Immunity to future infections can be affected by the size of the army the body has built. The level of immune response can differ from person to person and this can affect the duration of immunity.
Reinfections were inevitable
The possibility of reinfection has always been expected.
"For any infectious disease there is the potential to get it a second time, and this is more common for some infectious diseases than others. We know that repeat infections occur with other coronaviruses, influenza viruses and other common respiratory illnesses,” said University of Auckland’s Dr Nikki Turner.
Often, older people’s immune response isn’t as strong as a younger person's, but other factors can come into play.
"For example, people who are on medications that may affect their immune response, or have certain medical conditions that affect their immune response, may have a shorter duration of protection than others."
Half of the eight cases of reported reinfection involve people 60 or older.
Until more details are published about the individual cases, it remains to be seen what, if any, information gathered from them might help to understand the level of immune response they had after their first infection
The other cases in younger people could show those people - for whatever reason - didn't have a strong immune response.
This is the first big question where data is missing. What level of antibodies is enough to stop reinfection? The second big question of how long immunity lasts may also be answered by tracking antibody levels and seeing how they change over time.
This is work being done, according to World Health Organisation epidemiologist Dr Maria Van Kerkhove, in longitudinal studies which follow individuals over time.
"From the longitudinal studies that are underway - not all of them are published yet - we do see a strong antibody response that stays at that same level."
She said in cross-sectional studies, where different people from the same population are followed: "There was some suggestion that there may be a slight decline or waning in immunity."
Another important question that appears unanswered from the two papers circulating is whether people who have caught the virus again are infectious to others.
In South Korea, it was thought more than 200 people had been reinfected. This view was later revised and it was thought the reinfections were fragments of the first infection showing up again. These people were not infectious to others.
For these new cases where infection with more than one strain has been proven, it's not clear whether researchers have looked at this.

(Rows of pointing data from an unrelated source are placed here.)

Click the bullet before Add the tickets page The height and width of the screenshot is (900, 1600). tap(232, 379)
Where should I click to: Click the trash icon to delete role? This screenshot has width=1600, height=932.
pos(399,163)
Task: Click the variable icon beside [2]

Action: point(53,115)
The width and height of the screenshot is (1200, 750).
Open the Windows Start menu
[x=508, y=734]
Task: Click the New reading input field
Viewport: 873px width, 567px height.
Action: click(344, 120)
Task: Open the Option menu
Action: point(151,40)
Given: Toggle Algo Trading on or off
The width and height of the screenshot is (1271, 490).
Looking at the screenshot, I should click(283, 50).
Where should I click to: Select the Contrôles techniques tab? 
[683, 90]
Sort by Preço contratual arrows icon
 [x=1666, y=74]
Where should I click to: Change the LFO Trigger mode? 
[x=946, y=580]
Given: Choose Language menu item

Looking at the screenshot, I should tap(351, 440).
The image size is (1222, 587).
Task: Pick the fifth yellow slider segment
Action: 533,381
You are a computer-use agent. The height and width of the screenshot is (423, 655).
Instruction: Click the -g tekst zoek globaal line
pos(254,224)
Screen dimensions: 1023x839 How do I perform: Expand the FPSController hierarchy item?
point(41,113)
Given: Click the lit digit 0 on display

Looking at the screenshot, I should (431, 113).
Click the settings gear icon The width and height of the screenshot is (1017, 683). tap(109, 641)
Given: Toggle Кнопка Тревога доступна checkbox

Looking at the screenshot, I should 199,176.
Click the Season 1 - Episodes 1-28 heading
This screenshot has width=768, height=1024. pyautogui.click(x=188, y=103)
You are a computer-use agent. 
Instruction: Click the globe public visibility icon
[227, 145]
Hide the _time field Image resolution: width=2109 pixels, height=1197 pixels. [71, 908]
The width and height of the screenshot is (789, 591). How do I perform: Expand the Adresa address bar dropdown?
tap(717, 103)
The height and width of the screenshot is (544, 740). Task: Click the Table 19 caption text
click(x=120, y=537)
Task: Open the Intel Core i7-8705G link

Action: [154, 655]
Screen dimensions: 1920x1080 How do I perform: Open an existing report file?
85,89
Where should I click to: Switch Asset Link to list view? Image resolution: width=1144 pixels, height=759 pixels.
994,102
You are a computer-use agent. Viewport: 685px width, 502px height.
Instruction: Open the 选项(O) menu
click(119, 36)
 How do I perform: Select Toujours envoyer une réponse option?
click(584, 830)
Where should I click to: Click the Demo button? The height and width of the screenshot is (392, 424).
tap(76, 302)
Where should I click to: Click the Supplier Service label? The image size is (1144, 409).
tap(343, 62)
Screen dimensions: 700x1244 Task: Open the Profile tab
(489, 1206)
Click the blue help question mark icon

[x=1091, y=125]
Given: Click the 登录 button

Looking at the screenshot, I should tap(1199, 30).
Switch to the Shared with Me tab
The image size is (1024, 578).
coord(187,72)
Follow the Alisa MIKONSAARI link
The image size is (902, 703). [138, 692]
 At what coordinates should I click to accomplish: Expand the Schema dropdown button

The Hong Kong study appears not to have measured viral shedding after the second infection. The patient was also isolated.
What does it mean for controlling a pandemic?
In the Hong Kong case there's a worry: the person had no symptoms. Had his second infection not been picked up through routine border swabbing, he would not have known he had the virus again.
None of the other seven cases reported to date have been in people who didn't experience symptoms during their second infections.
This could be due to different testing criteria in different countries. In countries where only those with symptoms are tested, there's a chance asymptomatic cases contributing to virus spread are being missed.
For Sweden, where herd immunity through infection has been pursued, a short time period between infection and reinfection is not good news.
The implications for vaccines
Reinfections aren't a death knell for vaccines.
Vaccines may also be pivotal to ending chains of transmission through herd immunity, reducing the level of virus in the community. Booster shots are also an option.
University of Auckland vaccinologist Associate Professor Helen Petousis-Harris didn't jump to conclusions after the Hong Kong case.
"This finding does not necessarily have bearing on the vaccines under development because they are not mimicking natural infection. In the case of this coronavirus, natural infection actually interferes with the immune response, something that vaccines will not have to contend with."